◆ Job ◆
In the Christmas sweets recipes, reproduce verbatim everything from "Fudgey Walnut Toffee" down to "the first time.".

◆ Selected extract ◆
********

This Christmas sweet is always a winner. It's fudge like consistency and a biscotti flavour is a hit with everyone. And ofcourse, my mother-in-law makes it the best.

This melt in the mouth Milk Cream is a dream, but like all good things, it comes to those who wait and slog. It's tedious - make no mistake about that. This specific sweet demands a lot of elbow grease. Continuous stirring means that this recipe can get repetitive and monotonous, but wait till its done, you'll be grateful that you stuck it out till the end. It's amazing how with just 3 ingredients, one can whip up such delicious treats.



Recipe by Sandra Kamerkar:

1ltr milk
450gms sugar
100gms finely ground cashew nuts

On the lowest flame, bring the milk to boil (using a heavy bottomed non stick pan is the best). Keep stirring till the milk reduces to half it's quantity. This process usually takes atleast an hour. Add the sugar and keep stirring. The sugar will dissolve and the milk thickens further. Once the milk is thick i.e coats your spoon completely without falling like syrup, add the cashews. Keep cooking and stirring till the mixture thickens further and starts pulling away from the sides.



To test when its done, drop a bit in a cold water bowl. The mixture shouldn't separate/dissolve in water, and it should hold together i.e: you should be able to make a ball and it should be smooth and hold its shape. Alternately, you can stick your finger in the pan and the mixture shouldn't be sticky.

Take off the heat and remove in a bowl to cool and dry. Once cool, butter rubber moulds and mould the milk cream. If you don't have moulds, you can roll them into little balls. Or using an oiled rolling pin, roll it out and cut into squares.



Place on a tray and let it dry overnight. Store in an airtight container.

Note: I cannot stress the importance of stirring the mix continuously, failing to do so will burn the mixture. Do not take you eyes (or your spoon) off the mixture.



Once ready, the milk cream actually turns colour from white to off white or biscuity.












Fudgey Walnut Toffee



The next few recipes come from my mother-in-law Sandra Kamerkar. She is a treasure trove of recipes and I'd be a fool to not share her cooking on the blog. I asked her to show me some traditional christmas sweets and this is the first thing she made. It's pretty easy to make, which is why its perfect for those trying out xmas sweets for the first time.

You only need 4 commonplace ingredients. The crunchy, fudgey texture is just a party in your mouth. And its so addictive! I can eat these like pop corn.  It's bite sized which makes a perfect edible gifting option.



1 can condensed milk*
1/2 tin sugar
1/2 tin full fat milk
1 tin chopped walnut
2tbsp cocoa powder

*I've used the empty condensed milk tin as a measure for the rest of the ingredients



Mix all ingredients (except the walnuts) in a pan on a low flame. Keep stirring gently till the mixture leaves the side of the pan. Now add the walnuts and stir to incorporate. Let it cool enough that you can touch it without burning your hands. Once it's manageable, roll into bite sized balls. The mixture needs to be shaped while still hot. Once it cools down it gets rock solid and completely unmanageable. Wrap in chocolate wrappers if you desire to gift.

********

(Element and text position data)

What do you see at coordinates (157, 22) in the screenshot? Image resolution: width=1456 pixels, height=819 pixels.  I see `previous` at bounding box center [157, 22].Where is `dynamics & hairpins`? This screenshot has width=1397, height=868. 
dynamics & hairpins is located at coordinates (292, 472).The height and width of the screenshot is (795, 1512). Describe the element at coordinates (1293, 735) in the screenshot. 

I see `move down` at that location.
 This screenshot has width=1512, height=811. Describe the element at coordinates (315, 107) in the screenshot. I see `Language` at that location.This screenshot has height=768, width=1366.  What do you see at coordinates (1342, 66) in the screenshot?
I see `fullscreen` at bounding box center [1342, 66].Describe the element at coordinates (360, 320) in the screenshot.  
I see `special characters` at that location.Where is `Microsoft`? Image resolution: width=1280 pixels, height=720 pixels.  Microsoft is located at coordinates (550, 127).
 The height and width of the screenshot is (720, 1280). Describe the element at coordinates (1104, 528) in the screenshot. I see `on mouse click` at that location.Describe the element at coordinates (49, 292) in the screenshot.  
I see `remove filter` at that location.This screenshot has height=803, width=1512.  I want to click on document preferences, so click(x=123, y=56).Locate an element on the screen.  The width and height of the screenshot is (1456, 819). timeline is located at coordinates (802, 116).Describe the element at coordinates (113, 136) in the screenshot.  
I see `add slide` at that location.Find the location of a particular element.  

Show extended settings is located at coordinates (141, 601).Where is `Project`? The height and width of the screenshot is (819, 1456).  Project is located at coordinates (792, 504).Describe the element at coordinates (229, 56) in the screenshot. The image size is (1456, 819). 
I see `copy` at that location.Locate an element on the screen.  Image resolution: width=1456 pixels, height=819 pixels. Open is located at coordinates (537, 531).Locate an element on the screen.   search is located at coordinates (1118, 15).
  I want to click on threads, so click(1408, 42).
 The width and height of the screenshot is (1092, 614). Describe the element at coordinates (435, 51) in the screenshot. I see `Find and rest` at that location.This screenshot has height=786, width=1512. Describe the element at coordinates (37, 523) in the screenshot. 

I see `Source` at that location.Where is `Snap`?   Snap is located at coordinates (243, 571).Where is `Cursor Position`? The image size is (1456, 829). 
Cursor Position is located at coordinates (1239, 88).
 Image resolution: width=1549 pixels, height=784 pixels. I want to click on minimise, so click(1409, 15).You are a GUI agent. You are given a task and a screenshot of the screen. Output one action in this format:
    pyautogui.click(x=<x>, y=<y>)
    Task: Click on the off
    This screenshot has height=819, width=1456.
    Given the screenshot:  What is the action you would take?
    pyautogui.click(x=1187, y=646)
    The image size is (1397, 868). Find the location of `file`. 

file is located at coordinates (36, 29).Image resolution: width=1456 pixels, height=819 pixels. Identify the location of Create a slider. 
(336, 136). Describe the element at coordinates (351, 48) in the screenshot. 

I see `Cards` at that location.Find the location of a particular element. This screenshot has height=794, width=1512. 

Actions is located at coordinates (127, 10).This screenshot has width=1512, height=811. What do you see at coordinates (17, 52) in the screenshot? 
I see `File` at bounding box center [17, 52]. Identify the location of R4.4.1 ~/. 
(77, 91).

********

◆ Reply ◆
Fudgey Walnut Toffee



The next few recipes come from my mother-in-law Sandra Kamerkar. She is a treasure trove of recipes and I'd be a fool to not share her cooking on the blog. I asked her to show me some traditional christmas sweets and this is the first thing she made. It's pretty easy to make, which is why its perfect for those trying out xmas sweets for the first time.